È stata una creatrice di mondi immaginari ricchi di sfumature, capace di esplorare le possibilità della fantascienza e del fantasy ribaltandone molti stereotipi e introducendo temi come il femminismo, il multiculturalismo, l’ambientalismo, l’anarchia e il Taoismo. Per lei il futuro era “un laboratorio sterile e sicuro nel quale sperimentare idee relative alla realtà” e la narrativa di genere non ha nulla da invidiare a quella realista. Anzi, quest’ultima rischia di essere più limitata riguardo ai temi che può affrontare.

“Ho scritto libri di genere perché riuscivo a venderli, ma ho anche scritto quello che volevo scrivere”, ha raccontato in un’intervista con il critico letterario John Freeman. “In verità penso che sia stato proprio il fatto di scrivere all’interno di un genere a permettermi di essere più libera rispetto ad altri scrittori, che tentavano di avere successo con ciò che andava per la maggiore”.

Nella sua fantascienza, più che sugli aspetti scientifici e tecnologici si è concentrata soprattutto sulle dinamiche antropologiche, politiche e sociali. Ha creato un’ambientazione da space opera – il ciclo dell’Ecumene, o ciclo hainita, che include alcune delle sue opere più famose come La mano sinistra delle tenebre e I reietti dell’altro pianeta – intrisa di riflessioni su temi come capitalismo e colonialismo, identità sessuale, conflitti culturali. Fanta-antropologia, l’ha definita Vincenzo Latronico.
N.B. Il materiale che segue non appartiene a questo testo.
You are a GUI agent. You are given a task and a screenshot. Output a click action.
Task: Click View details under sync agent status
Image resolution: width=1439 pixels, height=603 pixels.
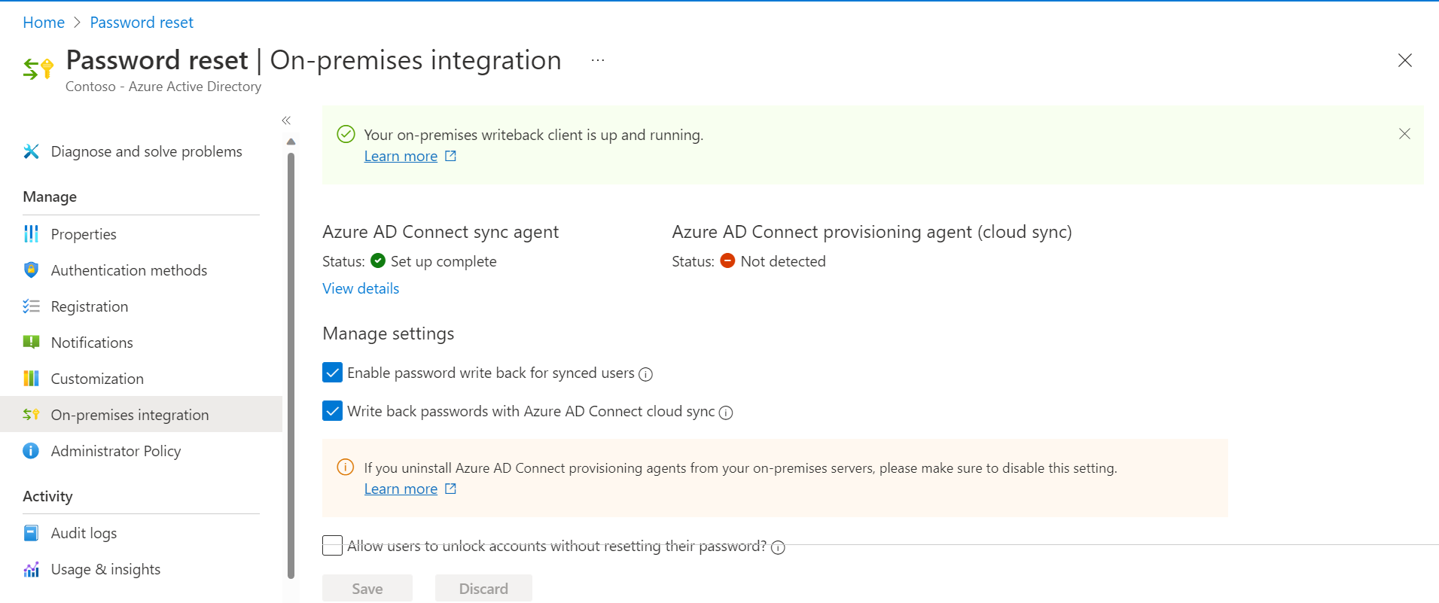tap(360, 288)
L’altro pilastro della produzione letteraria di Le Guin è la saga fantasy di Earthsea, composta da cinque romanzi e otto racconti. Un mondo al quale l’autrice era molto legata e al quale è tornata spesso – il primo romanzo, A wizard of Earthsea, è del 1968 mentre l’ultimo dei racconti, The Daughter of Odren, è del 2014. Taoismo, multiculturalismo, femminismo, accettazione della morte; questi sono i principali temi affrontati nella saga, che ci offre anche un’interessante caratterizzazione della magia, basata sul vero nome – non solo delle persone, ma anche delle cose – e sulla lingua dei draghi, che non può essere usata per mentire. Idee radicate nella mitologia e nel folklore che Le Guin ha reso estremamente popolari.

La magia di Earthsea non funziona come la scienza ma non è neanche una capacità misteriosa e occulta. È una forma di conoscenza razionale, che richiede una combinazione di talento innato, studio ed esercizio. Non a caso, nell’arcipelago di Earthsea esiste una scuola di magia, guidata da un vecchio e potente mago dalla lunga barba. In questa scuola il protagonista non solo imparerà ad affinare il suo talento magico, ma troverà due amici preziosi (un ragazzo e una ragazza) e un compagno animale, si scontrerà con un arrogante studente di sangue aristocratico e dovrà confrontarsi con un oscuro nemico al quale è intimamente legato (vi ricorda qualcosa?).